The question of ratification quickly divided the people in the states. One group, known as the Federalists, favored the new Constitution. Many of the Founders were Federalists. Much of their support came from merchants and others in the cities and coastal regions. The other group, called the Anti-Federalists, opposed the new Constitution. Much of their support came from the inland farmers and laborers, who feared a strong national government. The Anti-Federalists criticized the Constitution for having been drafted in secret. They claimed the document was extralegal, not sanctioned by law, because the convention had the authority only to revise the old Articles of Confederation, not to form a new government. The Anti-Federalists further argued that the Constitution took important powers away from the states.

The Anti-Federalists' strongest argument was that the Constitution lacked a bill of rights to protect citizens from their own government. The convention had, in fact, thought of adding a list of people's rights. In their talks, they reasoned that it was not necessary to have a bill of rights because the Constitution did not give the government the power to violate the rights of the people.

This reasoning was not good enough for the Anti-Federalists. They warned that without a bill of rights, a strong national government might take away the rights that were won in the Revolution. They demanded that the new Constitution clearly guarantee citizens' freedoms. One of the strongest opponents of the Constitution was Patrick Henry, the passionate delegate from Virginia.

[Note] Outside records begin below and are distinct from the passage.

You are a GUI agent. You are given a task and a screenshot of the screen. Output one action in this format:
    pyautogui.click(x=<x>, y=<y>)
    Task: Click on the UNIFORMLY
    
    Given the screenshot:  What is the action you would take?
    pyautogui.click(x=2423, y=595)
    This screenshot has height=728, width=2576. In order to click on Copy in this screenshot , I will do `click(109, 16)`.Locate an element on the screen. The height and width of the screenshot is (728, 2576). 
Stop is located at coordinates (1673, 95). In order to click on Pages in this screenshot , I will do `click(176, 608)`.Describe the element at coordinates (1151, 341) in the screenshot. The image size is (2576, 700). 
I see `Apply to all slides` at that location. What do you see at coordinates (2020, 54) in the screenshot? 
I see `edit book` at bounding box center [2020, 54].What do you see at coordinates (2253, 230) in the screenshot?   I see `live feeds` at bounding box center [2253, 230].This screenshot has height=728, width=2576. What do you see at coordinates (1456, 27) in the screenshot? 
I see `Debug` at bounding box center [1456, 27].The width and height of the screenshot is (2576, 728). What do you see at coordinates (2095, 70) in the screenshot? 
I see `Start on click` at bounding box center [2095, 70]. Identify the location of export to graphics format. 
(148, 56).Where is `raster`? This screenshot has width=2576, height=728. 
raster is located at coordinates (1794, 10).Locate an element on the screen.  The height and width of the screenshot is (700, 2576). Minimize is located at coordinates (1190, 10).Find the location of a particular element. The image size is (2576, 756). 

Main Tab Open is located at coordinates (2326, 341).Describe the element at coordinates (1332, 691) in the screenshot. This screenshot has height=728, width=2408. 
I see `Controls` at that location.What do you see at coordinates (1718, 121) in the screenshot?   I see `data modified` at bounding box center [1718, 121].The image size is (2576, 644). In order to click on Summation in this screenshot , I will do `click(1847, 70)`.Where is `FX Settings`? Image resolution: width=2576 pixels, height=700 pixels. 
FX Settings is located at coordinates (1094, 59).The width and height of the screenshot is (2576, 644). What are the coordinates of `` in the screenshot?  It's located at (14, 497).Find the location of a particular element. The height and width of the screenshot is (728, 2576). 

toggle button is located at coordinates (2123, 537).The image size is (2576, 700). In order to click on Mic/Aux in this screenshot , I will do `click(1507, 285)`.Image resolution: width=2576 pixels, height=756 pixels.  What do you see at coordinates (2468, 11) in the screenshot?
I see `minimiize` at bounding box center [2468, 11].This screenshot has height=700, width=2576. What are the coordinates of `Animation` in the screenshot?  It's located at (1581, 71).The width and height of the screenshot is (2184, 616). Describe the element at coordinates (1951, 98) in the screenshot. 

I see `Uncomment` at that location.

He insisted that rights not clearly given to the people could be taken away from them by rulers.

The Federalists claimed that only a strong national government could protect the nation from foreign enemies and solve the country's problems. The Federalists also pointed out that eight of the states already had a bill of rights in their state constitution. In the end, the Federalists promised to add a bill of rights as the first order of business when the new government met.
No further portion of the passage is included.